#### [Request 1]
Give the username of every participant who posts in the Nixlang forum thread below.

#### [Source excerpt]
Nixlang: how do you find all uses of a declaration?

amjoseph · March 26, 2022, 10:12pm

Hi, this is the same question I asked in this PR comment.

In nixlang, how exactly does one go about figuring out all the places in a codebase that reference a given identifier?

In the other languages I know well – Haskell, ML, Rust, Coq, C/C++, and Java – I’m accustomed to simply deleting a declaration and then recompiling to figure out “what uses this declaration?” The compiler will tell me all the places where it is used by producing a compilation error for each of those places.

How do I do this in nixlang?

I’m starting to wonder if it is, in fact, impossible. I used to consider myself an expert in Javascript (15 years ago when it was a much simpler language) and even wrote a JIT for it. I don’t know about today, but in Javascript as it existed back then it was impossible.

Despite having a PL background I’ve also realized that I don’t know of the technical name for this language property. My best guess would be “statically resolvable identifiers”.

If nixlang does in fact lack this property I can’t help but suspect that it will someday make maintenance of large-scale codebases extremely difficult. Perhaps that day has already arrived. Clearly a lightweight, dynamically-typed, simple language like nixlang is the right choice for writing package expressions, since these are (ultimately) “bash metaprograms” and bash is about as not-statically-anything as it gets. Given the overlap between the Haskell and nixlang communities, has anybody tried rewriting all of the inter-package stuff (i.e. nixpkgs/lib/ and nixpkgs/pkgs/stdenv/) in Haskell? Basically using Haskell to orchestrate single-file nix expressions. You’d also get the huge benefit of having real types to document and check interfaces at the inter-file boundaries, where there is the most risk of incorrect assumptions. Of course all the types still get erased when you call from Haskell to nixlang.

I’m sure nobody would be enthusiastic about having nix depend on GHC. OTOH Haskell98 was an incredibly simple language that is easy to write interpreters for.

/me ducks tomatoes thrown by audience

Artturin · March 26, 2022, 10:15pm

post a link to this in the nix repos issues

amjoseph · March 26, 2022, 10:21pm

Done: Nixlang: how do you find all uses of a declaration? · Issue #6325 · NixOS/nix · GitHub

sternenseemann · March 26, 2022, 10:29pm

Nix has some types of lexical bindings which you can statically reason about. However, they are inconvenient, since if you want to import something you have to pass anything in separately or you loose this property. Because of this we usually stuff things into attribute sets (e.g. lib is a big attribute set containing functions).

#### [Request 2]
Filter the records below and copy out each line containing the string "height".

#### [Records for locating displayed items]
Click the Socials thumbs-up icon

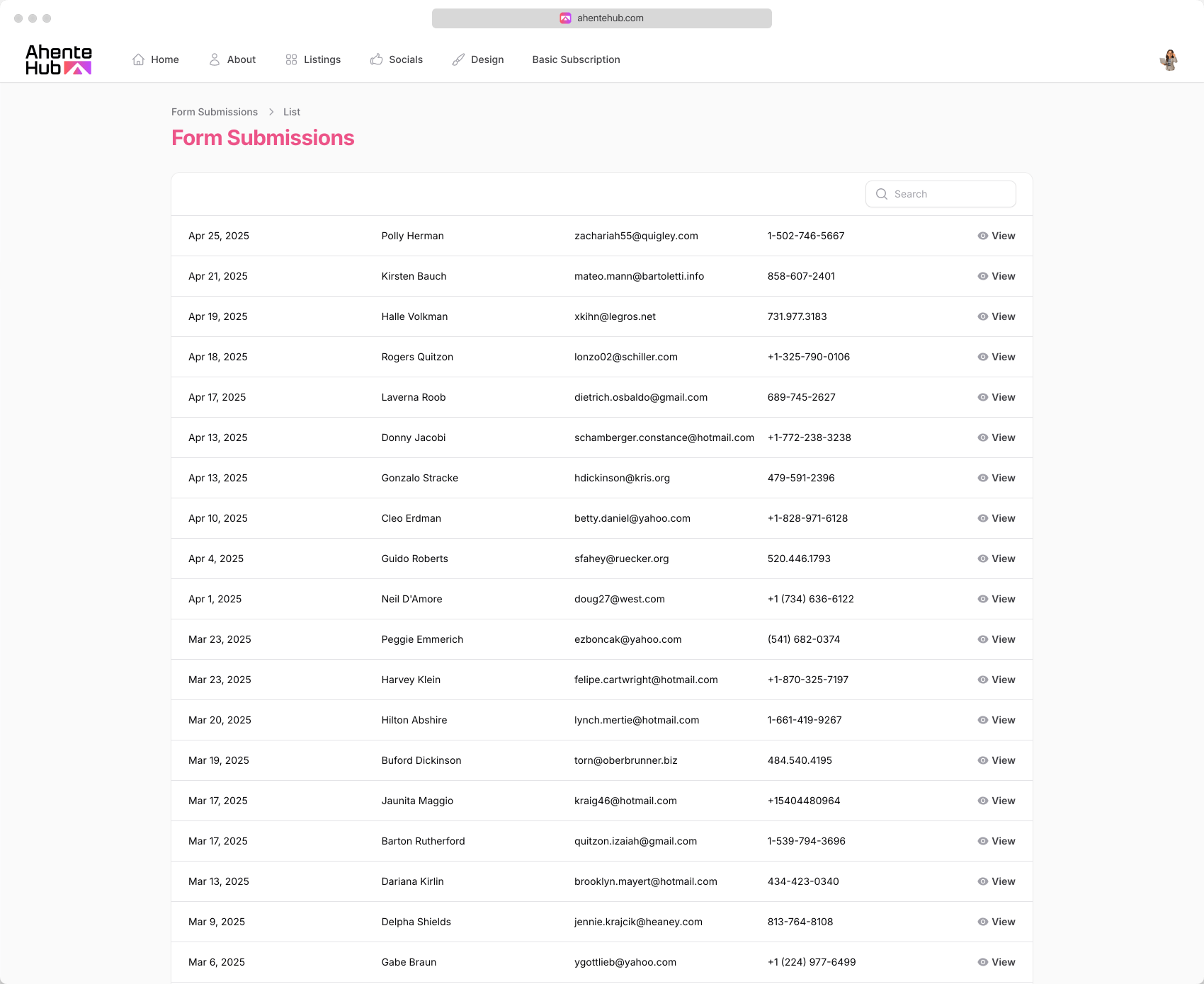click(x=376, y=59)
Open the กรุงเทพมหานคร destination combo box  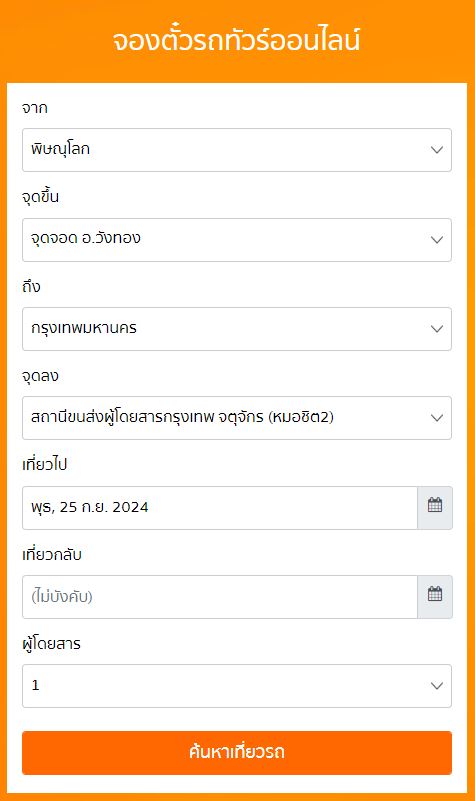[x=237, y=329]
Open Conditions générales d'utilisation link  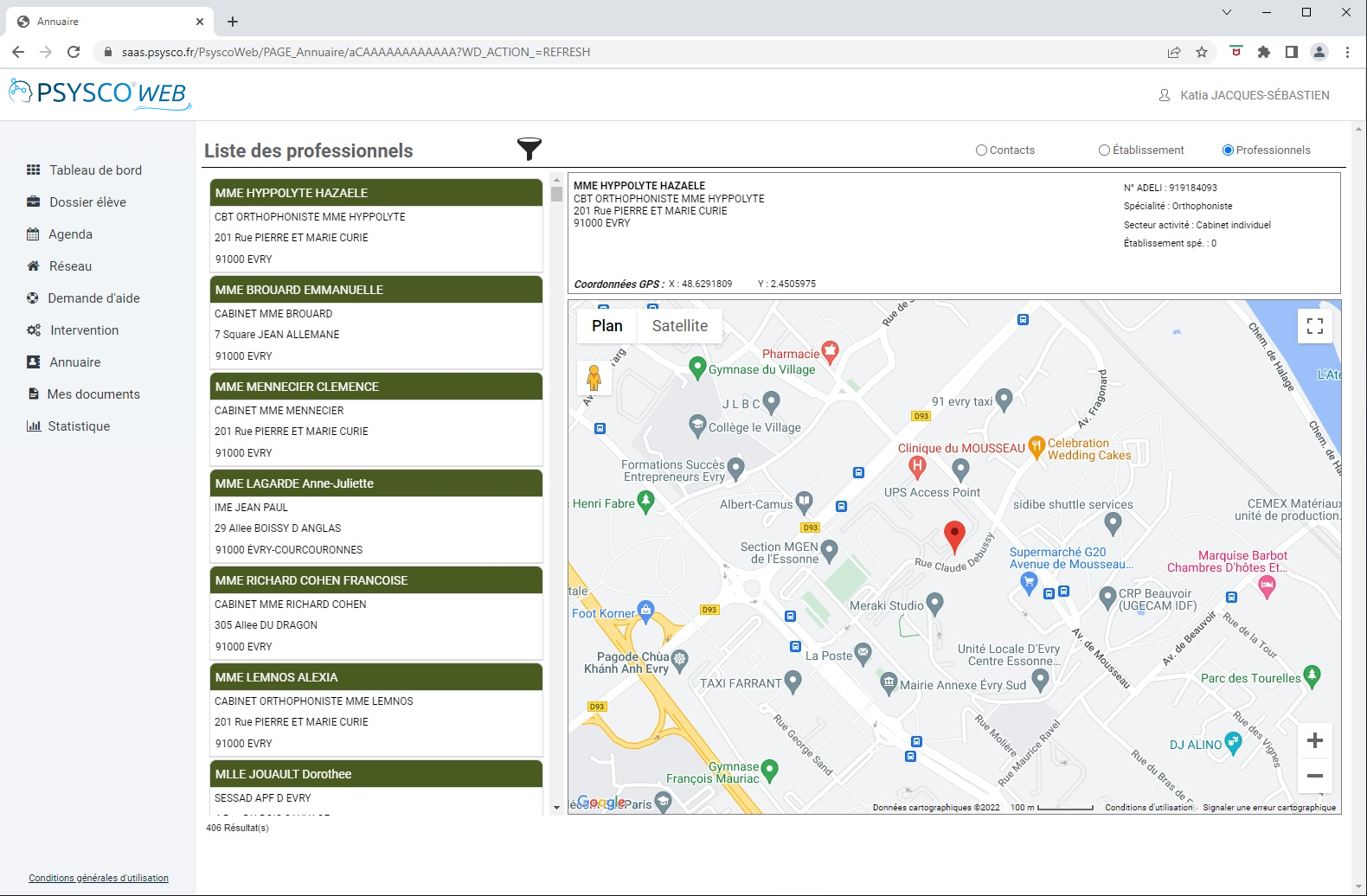99,878
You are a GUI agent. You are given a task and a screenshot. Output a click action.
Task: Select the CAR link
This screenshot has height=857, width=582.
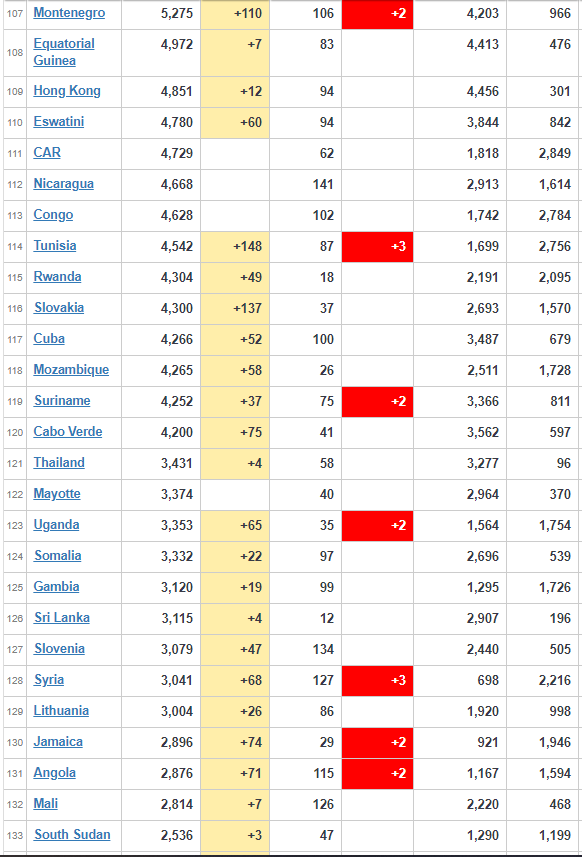point(47,152)
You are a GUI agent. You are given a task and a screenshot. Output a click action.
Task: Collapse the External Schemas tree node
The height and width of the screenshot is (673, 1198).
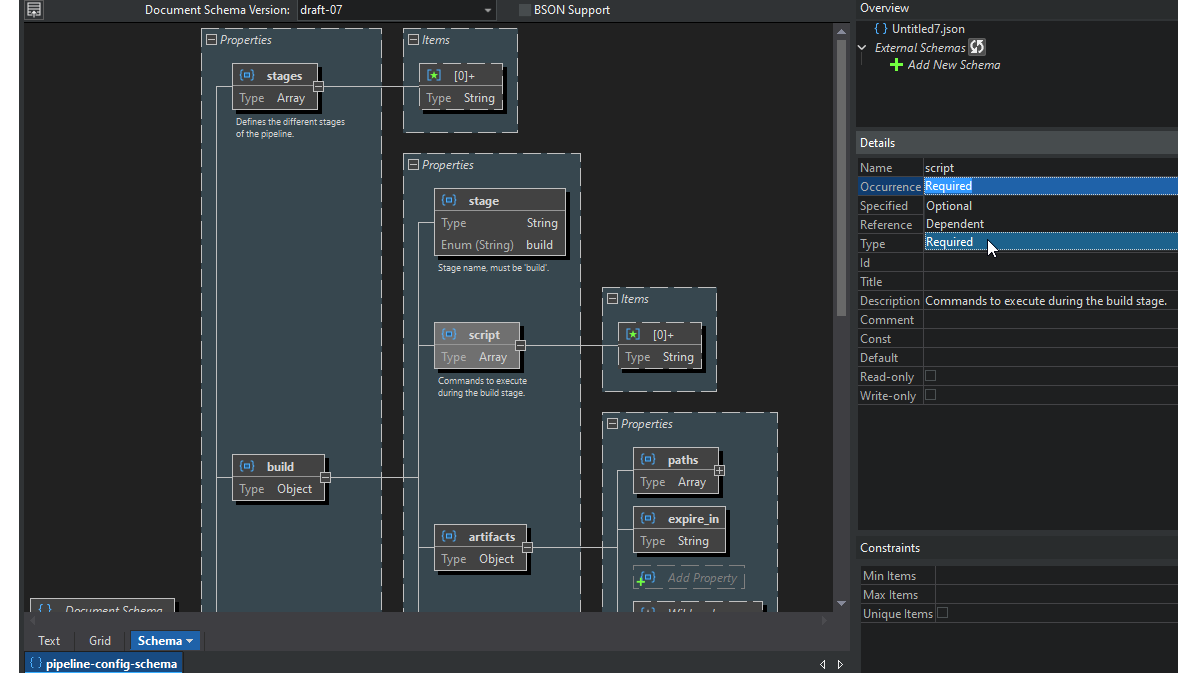862,47
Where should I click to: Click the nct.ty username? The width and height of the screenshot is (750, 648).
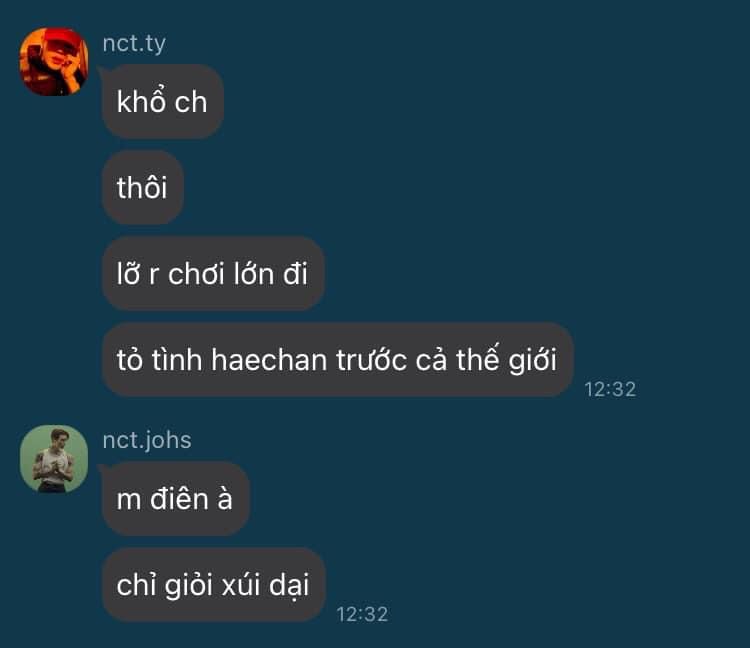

#### [Correct result 1]
amjoseph, Artturin, sternenseemann

#### [Correct result 2]
This screenshot has height=857, width=582.
The height and width of the screenshot is (673, 1198).
Where should I click to: Click the nct.ty username? The width and height of the screenshot is (750, 648).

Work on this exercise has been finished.